With B.C. organizations encouraging inclusivity in wheelchair sports, some say that kids are able to overcome past basketball fears with a level playing field.

On Jan. 2. the Vancouver Airport and the B.C. Wheelchair Basketball Society (BCWBS) launched their #yougame campaign. They created a three-minute video to spread the message that wheelchair basketball welcomes able-bodied individuals who do not use daytime wheelchairs.

The campaign invites individuals to participate in events, such as Bridging the Gap 2.0, where new and experienced wheelchair basketball players meet and play together. This event happens bi-weekly at Brittania Community Centre.

Nadine Barbisan, the acting manager of program development for BCWBS, said that wheelchair basketball can be more inviting to individuals who have difficulty playing regular basketball.

Deconstructing basketball to fit inclusivity

According to Barbisan, some students actually prefer wheelchair basketball because it deconstructs the aspects of basketball that require a lot more coordination.

“Even though it is a difficult sport, it eases [the anxiety] because everyone’s starting from scratch,” she said.

Barbisan said it is important to familiarise kids to wheelchair basketball in a school environment because this introduces inclusivity sooner.

Benjamin Garrett, 18, has been a wheelchair basketball player for 13 years and emphasizes on how “you don’t have to be disabled to play.”

“I do demos at my school every year,” said Garrett, who gives demonstrations of the sport at his school.

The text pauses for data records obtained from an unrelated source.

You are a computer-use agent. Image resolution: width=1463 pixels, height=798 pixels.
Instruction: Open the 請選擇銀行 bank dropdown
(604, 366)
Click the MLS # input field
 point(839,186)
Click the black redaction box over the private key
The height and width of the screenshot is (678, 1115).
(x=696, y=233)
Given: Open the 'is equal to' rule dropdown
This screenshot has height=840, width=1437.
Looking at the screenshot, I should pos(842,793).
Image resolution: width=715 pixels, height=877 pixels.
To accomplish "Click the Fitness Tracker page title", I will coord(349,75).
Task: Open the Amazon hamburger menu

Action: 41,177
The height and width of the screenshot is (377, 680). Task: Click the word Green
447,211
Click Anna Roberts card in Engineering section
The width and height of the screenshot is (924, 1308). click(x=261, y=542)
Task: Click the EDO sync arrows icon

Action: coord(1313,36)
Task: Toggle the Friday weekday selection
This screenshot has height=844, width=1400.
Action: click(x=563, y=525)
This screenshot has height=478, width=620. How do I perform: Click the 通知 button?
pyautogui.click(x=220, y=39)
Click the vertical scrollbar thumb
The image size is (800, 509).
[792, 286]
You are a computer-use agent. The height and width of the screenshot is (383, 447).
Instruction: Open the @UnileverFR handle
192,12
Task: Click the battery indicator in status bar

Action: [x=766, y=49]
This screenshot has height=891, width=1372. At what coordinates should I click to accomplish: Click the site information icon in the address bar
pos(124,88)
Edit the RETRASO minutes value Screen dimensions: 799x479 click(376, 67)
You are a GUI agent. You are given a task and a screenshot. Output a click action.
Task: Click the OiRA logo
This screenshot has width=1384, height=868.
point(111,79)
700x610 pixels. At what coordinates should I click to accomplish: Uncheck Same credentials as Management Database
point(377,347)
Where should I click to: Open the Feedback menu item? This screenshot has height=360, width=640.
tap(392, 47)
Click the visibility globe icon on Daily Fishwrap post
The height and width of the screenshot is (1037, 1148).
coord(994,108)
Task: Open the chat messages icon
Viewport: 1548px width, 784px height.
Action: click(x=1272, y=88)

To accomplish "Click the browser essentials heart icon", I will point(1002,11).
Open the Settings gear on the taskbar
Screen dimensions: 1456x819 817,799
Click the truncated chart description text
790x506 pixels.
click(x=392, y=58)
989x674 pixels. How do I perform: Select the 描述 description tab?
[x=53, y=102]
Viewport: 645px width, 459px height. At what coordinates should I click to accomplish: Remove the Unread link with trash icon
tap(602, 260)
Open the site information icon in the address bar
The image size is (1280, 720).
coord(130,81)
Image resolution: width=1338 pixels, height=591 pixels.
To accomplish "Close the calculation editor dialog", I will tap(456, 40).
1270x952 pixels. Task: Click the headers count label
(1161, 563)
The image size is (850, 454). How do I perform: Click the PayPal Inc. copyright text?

Garrett, who uses a daytime wheelchair, said the sport offered him many great opportunities, and anyone who plays can be a part of that.

Jake Sobrepena, a spokesperson for the YVR said the airport’s interests include showing the world what an all-around accessible airport looks like, while first opening up to the local community.

“We want to raise awareness of accessibility issues for the Greater Vancouver area, as a whole,” Sobrepena said.

YVR has partnered with the BCWBS for four years, with yearly fundraiser Hoopfest happening in May 2018.